How You Benefit from a Child Centered Mediation

On Behalf of | Nov 13, 2023 | Firm News

Make Your Own Decisions. Our Mediation gives you the chance to have a voice. Your needs and concerns over your children need to be heard. Speak and ask questions. Listen to what is said in the room. Respond when you feel its improper.

Problem Solve – You have goals for your child. You now have concerns for how this divorce will impact your children. In a child centered mediation you have the chance to address the goals and concerns you have regarding your children. We will help you work and problem in a neutral collaborative type setting.  Rather than providing positions parents talk through their individual goals, interests and concerns.

Become Empowered

Ask Questions – A Child Representative is present to answer questions that you both have regarding meeting your children’s concerns and needs.

Find Solutions – In a typical mediation the mediator will tell the parents that the best mediation is one in which no one is genuinely happy.  In a child centered mediation, we find that parents are more flexible in coming up with solutions to improve their co-parenting relationship.

Avoid Court:   Litigation is now so costly that parents forced into a solution at mediation based on offers and counteroffers. At child centered mediations Parents are given the chance to problem solve and looking for options and resources.

Transition Forward – We know it’s going to be hard to work with your child’s other parent.   We’re here to help you listen to one another. Child centered mediations offer parents a first step in the process.

How Your Child Benefits

Emotional Well-being: Research consistently shows that kids in cooperative co-parenting arrangements tend to have better emotional well-being, with fewer behavioral and emotional problems.

Improved Academic Performance: Cooperative parenting contributes to a stable home environment, which often results in improved academic performance and a stronger sense of security for children.

Higher Self-Esteem: Studies suggest that children who witness their parents working together and treating each other respectfully are more likely to develop higher self-esteem and better interpersonal skills.

Reduced Anxiety: Research indicates that kids in cooperative co-parenting setups tend to experience less anxiety and stress compared to those exposed to ongoing conflict.

Positive Coping Skills: Cooperative co-parenting encourages children to develop positive coping skills and adaptability, crucial for their future success.

Healthy Relationships: Studies show that kids raised in environments where cooperation is prioritized are more likely to form healthy relationships in adulthood.

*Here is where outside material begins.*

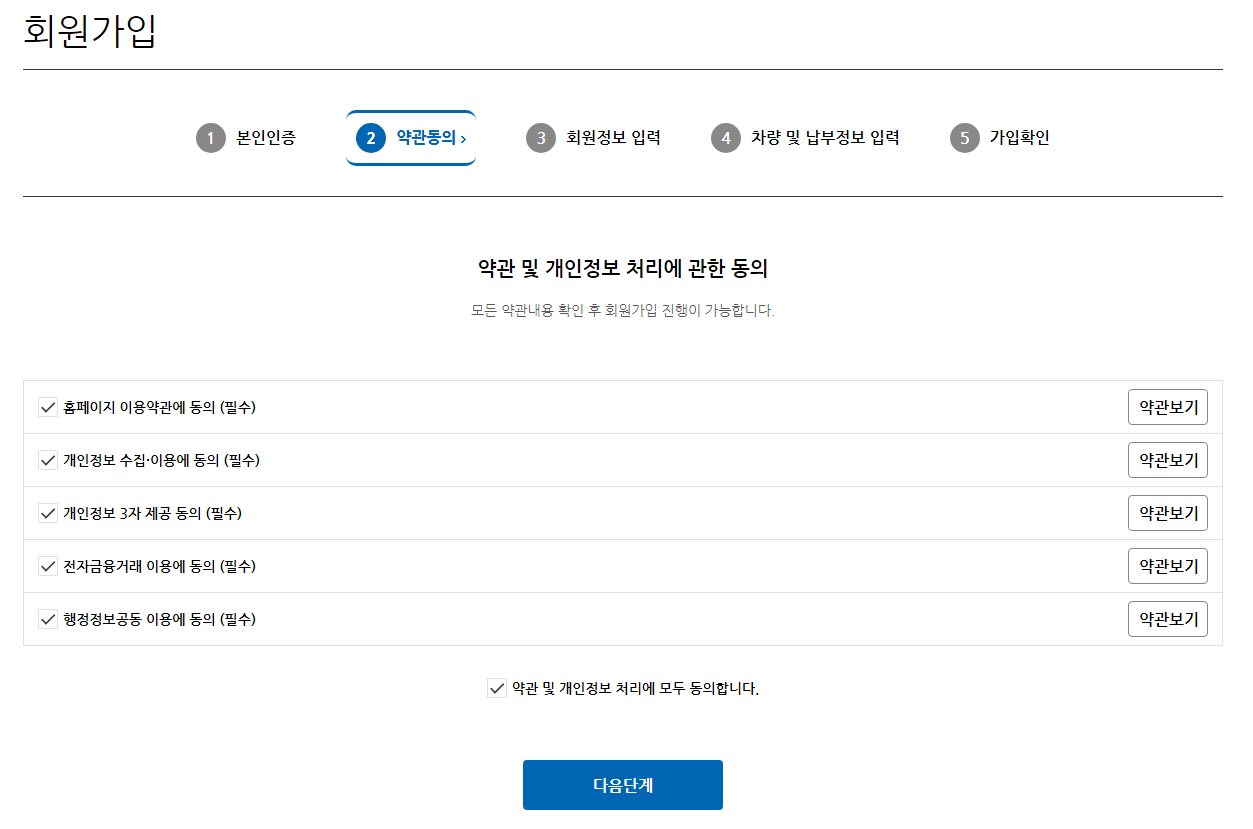Toggle the agree-to-all terms checkbox
The width and height of the screenshot is (1253, 829).
click(x=497, y=687)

Improve Your Co-Parenting Relationship

  1. Get Ready:   Prior to the child centered mediation we are going to be asking that you upload App Close or Our Family Wizard.  We are going to ask that you read Bill Eddy’s Biff book.  Finding a method and means to communicate means that you are going to start reducing that anxiety and tension that you always find yourself in.  Reducing the tension means that you’ll have a better chance to listen to your child’s other parent when they come walking in the room.
  2. Have a little empathy – Child centered mediations benefit parents by addressing the needs of your child.  Having a bit of empathy for each other’s concerns goes a long way in terms of relating to one another.  Did you just start to co-parent?
  3. Mediate Don’t Litigate – Litigation may be necessary in a small percentage of cases but in most situations, mediation is just a better option. Litigation comes at a great cost and destroys the basic framework of any relationship, let alone a coparenting one.  Mediation is a step forward, not a step back.  We see parents talking after they mediate.  When have you heard that before?
  4. Learn to Work With Each other –  Parents in child centered mediations learn that conflict can arise over simple misunderstandings.   None of us have all the answers, right?  Parents in child centered mediations learn to contact teachers, pediatricians or even mental health professionals to answer basic questions that trouble separated co-parents.